Wilco Kelderman, a key support rider for Sunweb leader Tom Dumoulin, broke his finger and was forced to abandon. Thomas did not begrudge the peloton for racing on after the chaos, although Orica-Scott director Matt White (whose leader Adam Yates also lost a devastating chunk of time) went off on Movistar for pressing on despite the massive crash.
“It wasn’t one kilometre from the finish, it was 15 or 16 kilometres from the finish, they were chasing nobody, and everyone knew who was on the deck.
“So all they had to do was just wait a little bit to let the guys have a chance to get up. It’s a poor sportsmanship call.”
Team morale, he said, was “fine, but it’s bloody frustrating. Morale doesn’t change, we’ll just have to change different goals. It’s a big blow to our podium chances, but shit happens.”
There is no hard and fast rule about neutralizing a race when something of this magnitude happens, although stoppages are the exception. Cycling is a chaotic sport and, hard as it is to accept, you have to be lucky to survive thousands of kilometers of racing. Thomas was not lucky, and he will not win the race.
Shortly after the crash, the first true test of the Giro started. The Blockhaus is a grinder of a climb, at 13.5 kilometers long with an average pitch of 8.2 percent. It’s gradient oscillates back and forth between relatively innocuous segments at 4 or 5 percent and steep sections in excess of 12 percent. Thanks to heavy pressure from Movistar, a group of 30 or so riders was rapidly winnowed down to a small group of team leaders, and that’s where the fireworks started. Maglia Rosa holder Bob Jungels lost his spot up front early on, and Nairo Quintana’s team shredded several would-be contenders without much fuss, including Tejay Van Garderen, Steven Kruijswijk, and Ilnur Zakarin.

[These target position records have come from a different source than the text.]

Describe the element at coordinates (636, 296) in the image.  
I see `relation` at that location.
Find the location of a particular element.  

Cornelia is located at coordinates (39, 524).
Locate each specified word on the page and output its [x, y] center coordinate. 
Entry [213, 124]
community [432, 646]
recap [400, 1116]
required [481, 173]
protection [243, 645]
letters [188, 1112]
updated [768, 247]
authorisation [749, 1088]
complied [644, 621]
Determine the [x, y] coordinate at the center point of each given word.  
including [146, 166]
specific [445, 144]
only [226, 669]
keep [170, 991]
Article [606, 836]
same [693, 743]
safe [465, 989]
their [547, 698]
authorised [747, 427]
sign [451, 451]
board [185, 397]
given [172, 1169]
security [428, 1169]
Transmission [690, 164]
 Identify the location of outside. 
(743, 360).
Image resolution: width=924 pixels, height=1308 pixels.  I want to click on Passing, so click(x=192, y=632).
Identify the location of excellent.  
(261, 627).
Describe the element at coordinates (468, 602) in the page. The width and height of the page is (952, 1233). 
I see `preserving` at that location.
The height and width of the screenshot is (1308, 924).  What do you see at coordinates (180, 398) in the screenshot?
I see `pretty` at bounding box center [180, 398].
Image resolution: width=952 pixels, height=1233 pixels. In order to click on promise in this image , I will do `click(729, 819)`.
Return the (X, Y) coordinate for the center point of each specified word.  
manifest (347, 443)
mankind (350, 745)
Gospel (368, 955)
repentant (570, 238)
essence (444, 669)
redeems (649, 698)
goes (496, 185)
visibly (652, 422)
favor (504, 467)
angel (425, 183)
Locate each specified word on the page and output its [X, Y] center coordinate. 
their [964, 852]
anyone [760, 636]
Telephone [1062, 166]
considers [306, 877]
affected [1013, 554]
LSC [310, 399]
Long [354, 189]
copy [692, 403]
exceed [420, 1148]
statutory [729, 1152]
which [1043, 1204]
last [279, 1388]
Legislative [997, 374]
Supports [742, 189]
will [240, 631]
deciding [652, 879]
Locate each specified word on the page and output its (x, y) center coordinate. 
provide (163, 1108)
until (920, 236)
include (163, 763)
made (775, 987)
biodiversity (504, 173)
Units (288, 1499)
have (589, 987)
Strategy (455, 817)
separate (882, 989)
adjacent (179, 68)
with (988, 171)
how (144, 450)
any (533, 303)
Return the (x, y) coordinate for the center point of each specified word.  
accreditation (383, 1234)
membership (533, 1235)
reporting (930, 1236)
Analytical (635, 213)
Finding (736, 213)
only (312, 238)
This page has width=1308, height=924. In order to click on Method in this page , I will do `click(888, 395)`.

After Quintana’s teammates had cooked themselves and culled the lead group of its helpers, the tiny Colombian repeatedly landed blow after blow on the field. First, he ripped away from a small pack inside the final seven kilometers, and only Thibaut Pinot and Vincenzo Nibali could follow. Nibali leaned over the front of his handlebars as he rode, staying aerodynamic and preserving energy for the rest of the climb. It seemed he would try something, but he was holding on for dear life. Pinot occasionally popped off the front, but none of his attacks troubled his two more experienced breakmates. Quintana’s moves, however, continually inflicted deep suffering. As a trailing group led by Bauke Mollema and Dumoulin approached the leaders, Quintana blasted off the front with about five kilometers left and soloed into the finish. Pinot and Dumoulin rounded out the top three after gutting themselves to stay in contact. It was a harsh, beautiful finale and the best riders in the Giro were forced into the action against each other. It’s all you want to see in a Grand Tour stage.
Quintana now has the Maglia Rosa, but he’ll probably concede it to Dumoulin after Tuesday morning’s time trial. The Dutchman is perhaps the greatest living time trialist, and his third place today was a sign that his amazing 2016 Giro was a warning, not a fluke. Whether he can stick with Quintana on the high mountains will determine if he can make history. Nibali fading and losing a minute to Quintana was shocking, but he tends to improve as Grand Tours go on. There is intrigue all throughout the top ten overall placings, and it would be even better if Thomas, Mikel Landa, Kelderman, and Yates were not essentially taken out of the race by an idiotic motorcycle driver.
Thomas is an exceptionally brave rider, and even though he’s five minutes behind Quintana and will not catch the Colombian (nobody will beat him; he looks incredible), he will not stop scrapping for a top-ten finish. Sky and Orica-Scott are now free to take fliers and get aggressive, which will enliven the race. Today was brutal and enthralling, and it was just the start of what looks to be an incredible Giro.